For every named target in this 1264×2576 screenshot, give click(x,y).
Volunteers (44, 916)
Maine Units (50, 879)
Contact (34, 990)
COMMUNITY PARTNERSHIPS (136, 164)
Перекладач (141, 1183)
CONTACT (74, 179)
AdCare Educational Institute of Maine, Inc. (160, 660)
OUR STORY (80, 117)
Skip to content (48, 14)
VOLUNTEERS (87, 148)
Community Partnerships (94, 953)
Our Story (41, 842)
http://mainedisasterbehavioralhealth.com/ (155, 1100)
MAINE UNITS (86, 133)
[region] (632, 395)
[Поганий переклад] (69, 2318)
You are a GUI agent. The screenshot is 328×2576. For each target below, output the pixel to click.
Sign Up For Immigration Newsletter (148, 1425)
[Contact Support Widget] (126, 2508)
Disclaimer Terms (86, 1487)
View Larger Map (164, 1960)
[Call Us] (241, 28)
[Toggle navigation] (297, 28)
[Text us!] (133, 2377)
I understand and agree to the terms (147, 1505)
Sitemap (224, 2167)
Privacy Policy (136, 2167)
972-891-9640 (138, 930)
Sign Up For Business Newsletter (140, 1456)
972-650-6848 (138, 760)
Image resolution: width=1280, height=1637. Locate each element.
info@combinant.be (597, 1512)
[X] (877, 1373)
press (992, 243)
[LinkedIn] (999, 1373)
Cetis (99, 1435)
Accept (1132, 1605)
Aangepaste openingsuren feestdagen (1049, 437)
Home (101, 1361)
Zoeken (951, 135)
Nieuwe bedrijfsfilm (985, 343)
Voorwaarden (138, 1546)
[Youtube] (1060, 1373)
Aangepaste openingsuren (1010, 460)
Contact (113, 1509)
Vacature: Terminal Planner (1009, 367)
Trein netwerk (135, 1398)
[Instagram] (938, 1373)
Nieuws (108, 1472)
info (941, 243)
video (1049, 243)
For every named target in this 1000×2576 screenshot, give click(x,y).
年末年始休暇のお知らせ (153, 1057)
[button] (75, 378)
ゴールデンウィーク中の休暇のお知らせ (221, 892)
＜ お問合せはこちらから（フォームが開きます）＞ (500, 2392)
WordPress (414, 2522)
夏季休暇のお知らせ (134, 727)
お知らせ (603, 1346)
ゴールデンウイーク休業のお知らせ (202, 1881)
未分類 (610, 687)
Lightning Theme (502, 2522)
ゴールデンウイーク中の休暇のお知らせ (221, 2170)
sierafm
────────────────────
* [THE TASK]:
What is needed is every line from the data above that includes the string "target", copied out.

* [COMPLETED TASK]:
For every named target in this 1264×2576 screenshot, give click(x,y).
You are a GUI agent. The screenshot is 328×2576. For each target below, output the pixel to click.
For every named target in this 1000×2576 screenshot, give click(x,y).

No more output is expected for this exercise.